Leverage CloudNativePG to ensure smooth transitions and minimal downtime
In a previous blog post, Leverage a New Way to Import an Existing Postgres Database to Kubernetes, we discussed migrating a PostgreSQL 10 database from RDS to a CloudNativePG (CNPG) managed PostgreSQL database cluster within a Kubernetes environment. This utilized the database import capability, leveraging logical backup and restore methods such as pg_dump
and pg_restore
.
However, this type of database migration has a significant limitation: it does not capture changes made to the origin database once the process begins. Consequently, transitioning from the old to the new database requires you to halt write operations on the origin's primary database until the migration is complete. This approach is known as offline database import, and when upgrading to a new major PostgreSQL version, it becomes an offline major upgrade.

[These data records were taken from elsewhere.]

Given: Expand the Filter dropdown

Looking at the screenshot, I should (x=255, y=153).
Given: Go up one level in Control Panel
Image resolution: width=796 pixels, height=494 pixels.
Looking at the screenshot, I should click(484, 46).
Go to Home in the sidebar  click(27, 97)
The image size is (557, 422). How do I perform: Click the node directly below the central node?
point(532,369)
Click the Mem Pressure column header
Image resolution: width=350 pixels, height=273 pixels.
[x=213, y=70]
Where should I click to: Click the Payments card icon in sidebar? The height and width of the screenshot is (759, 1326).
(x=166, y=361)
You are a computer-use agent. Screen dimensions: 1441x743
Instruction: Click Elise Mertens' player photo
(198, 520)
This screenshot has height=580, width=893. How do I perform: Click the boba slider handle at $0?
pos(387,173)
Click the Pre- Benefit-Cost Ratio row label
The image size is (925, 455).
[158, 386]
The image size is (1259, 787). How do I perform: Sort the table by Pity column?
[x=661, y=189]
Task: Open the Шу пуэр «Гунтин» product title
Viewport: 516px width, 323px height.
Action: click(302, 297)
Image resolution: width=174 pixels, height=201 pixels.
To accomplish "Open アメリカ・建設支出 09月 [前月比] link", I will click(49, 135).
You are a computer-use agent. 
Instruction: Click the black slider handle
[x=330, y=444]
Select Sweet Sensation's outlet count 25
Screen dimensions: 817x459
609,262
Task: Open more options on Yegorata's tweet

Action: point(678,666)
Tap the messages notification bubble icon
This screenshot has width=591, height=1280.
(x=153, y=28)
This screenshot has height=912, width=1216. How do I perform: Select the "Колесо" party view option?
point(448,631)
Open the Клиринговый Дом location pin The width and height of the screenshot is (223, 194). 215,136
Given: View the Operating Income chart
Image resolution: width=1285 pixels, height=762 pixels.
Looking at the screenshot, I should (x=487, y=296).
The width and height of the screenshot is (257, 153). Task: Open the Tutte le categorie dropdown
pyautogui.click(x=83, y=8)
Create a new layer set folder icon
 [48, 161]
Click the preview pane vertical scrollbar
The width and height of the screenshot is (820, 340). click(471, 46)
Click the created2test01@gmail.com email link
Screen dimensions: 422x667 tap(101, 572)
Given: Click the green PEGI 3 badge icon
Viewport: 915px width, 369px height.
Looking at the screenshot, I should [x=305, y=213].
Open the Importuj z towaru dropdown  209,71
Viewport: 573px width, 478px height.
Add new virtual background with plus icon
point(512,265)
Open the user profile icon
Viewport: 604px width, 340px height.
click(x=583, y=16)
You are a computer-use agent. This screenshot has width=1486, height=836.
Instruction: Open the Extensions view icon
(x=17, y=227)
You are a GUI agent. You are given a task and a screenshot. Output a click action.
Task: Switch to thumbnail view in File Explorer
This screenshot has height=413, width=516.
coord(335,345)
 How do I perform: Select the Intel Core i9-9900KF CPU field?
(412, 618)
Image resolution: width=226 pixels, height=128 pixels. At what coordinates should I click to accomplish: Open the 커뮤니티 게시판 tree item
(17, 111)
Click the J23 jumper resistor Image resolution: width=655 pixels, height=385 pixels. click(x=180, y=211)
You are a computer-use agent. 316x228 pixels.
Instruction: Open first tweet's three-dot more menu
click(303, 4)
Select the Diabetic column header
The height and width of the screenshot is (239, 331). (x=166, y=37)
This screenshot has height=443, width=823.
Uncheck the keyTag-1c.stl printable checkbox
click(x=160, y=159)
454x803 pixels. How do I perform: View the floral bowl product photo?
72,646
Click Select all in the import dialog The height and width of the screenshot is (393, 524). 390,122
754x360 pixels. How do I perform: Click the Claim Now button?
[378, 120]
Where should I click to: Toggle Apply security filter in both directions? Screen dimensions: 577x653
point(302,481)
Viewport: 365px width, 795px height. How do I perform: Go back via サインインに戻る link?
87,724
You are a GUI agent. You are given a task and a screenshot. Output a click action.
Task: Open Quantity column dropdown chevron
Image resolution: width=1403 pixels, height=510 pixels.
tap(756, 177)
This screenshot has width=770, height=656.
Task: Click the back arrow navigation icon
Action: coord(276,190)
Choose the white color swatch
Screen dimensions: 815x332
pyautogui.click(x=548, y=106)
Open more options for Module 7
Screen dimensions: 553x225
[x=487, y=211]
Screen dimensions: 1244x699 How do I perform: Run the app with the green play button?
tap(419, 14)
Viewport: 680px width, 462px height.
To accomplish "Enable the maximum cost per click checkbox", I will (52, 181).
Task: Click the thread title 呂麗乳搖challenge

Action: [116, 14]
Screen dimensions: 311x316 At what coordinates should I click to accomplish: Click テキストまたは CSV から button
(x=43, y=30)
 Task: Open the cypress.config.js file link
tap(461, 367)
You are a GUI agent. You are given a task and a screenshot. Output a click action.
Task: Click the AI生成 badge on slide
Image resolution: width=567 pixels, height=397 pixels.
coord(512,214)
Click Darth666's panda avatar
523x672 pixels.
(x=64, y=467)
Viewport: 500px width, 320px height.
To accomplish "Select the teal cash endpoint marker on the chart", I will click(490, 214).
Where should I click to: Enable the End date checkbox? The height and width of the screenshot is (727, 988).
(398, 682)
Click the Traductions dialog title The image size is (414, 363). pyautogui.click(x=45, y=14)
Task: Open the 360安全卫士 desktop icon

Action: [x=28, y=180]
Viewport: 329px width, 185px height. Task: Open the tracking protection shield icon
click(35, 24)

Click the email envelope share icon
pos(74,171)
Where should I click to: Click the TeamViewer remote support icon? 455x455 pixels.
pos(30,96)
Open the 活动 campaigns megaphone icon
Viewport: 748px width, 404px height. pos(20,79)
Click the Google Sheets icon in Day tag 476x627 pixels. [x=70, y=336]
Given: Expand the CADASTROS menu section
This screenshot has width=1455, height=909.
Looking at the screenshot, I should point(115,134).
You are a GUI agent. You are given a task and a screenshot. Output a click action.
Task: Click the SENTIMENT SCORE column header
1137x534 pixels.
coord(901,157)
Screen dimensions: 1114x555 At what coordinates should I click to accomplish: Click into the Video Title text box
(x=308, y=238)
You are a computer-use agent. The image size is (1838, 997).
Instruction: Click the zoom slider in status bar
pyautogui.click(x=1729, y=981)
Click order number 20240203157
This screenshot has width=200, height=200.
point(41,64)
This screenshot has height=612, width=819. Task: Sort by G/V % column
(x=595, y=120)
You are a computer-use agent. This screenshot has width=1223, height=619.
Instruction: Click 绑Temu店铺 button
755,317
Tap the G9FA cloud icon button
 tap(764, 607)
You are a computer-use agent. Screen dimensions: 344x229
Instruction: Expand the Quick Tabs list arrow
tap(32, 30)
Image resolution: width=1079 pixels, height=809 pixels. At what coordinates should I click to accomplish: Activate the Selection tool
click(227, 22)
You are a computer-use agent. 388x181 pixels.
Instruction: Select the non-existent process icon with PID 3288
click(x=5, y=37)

This process allows you to:
- Verify that the import or upgrade processes function correctly on a new cluster, ensuring compatibility with your applications on the updated Postgres version.
- Accurately estimate the cutover time, primarily based on import duration.
The first point assesses readiness for a major version upgrade, while the second considers whether an offline major upgrade aligns with your organization's tolerance for downtime during the database cutover. If cutover timing is suitable, you can proceed with an offline upgrade. Otherwise, you might explore using PostgreSQL's native logical replication to minimize cutover downtime to nearly zero.
This article aims to update on achieving approximately zero cutover time with CloudNativePG when performing database imports or major version upgrades of PostgreSQL within a Kubernetes cluster. Known as online database import and major online upgrades, these processes ensure the destination database uses a higher major PostgreSQL version than the original, which is the main focus of this article.
Major Online Upgrades
Major online upgrades with PostgreSQL have been an essential technique for many years. Originally, these upgrades relied on PostgreSQL's extensibility and triggers. The central concept involved using triggers to route changes in the database to a queue, which consumers would then process and apply to the destination database. One prominent tool for this was Londiste, developed at Skype, which handled data and sequence synchronization, ensuring zero cutover time. However, the trigger-based approach had notable drawbacks, particularly its impact on the primary database. Each change initiated an event stored within the queue (inserts, updates, deletes), represented by rotating tables.
With the introduction of logical decoding in PostgreSQL 9.4, extensions like pglogical 2 became popular for performing major online upgrades. Logical replication decoding proved to be lighter than the trigger-based method, easing performance burdens on pglogical performance. With the release of PostgreSQL 10, the database introduced native support for logical replication via publications and subscriptions, which has become crucial for CloudNativePG (CNPG) major version upgrade practices. This article will leverage these native PostgreSQL capabilities to perform major online upgrades within CloudNativePG.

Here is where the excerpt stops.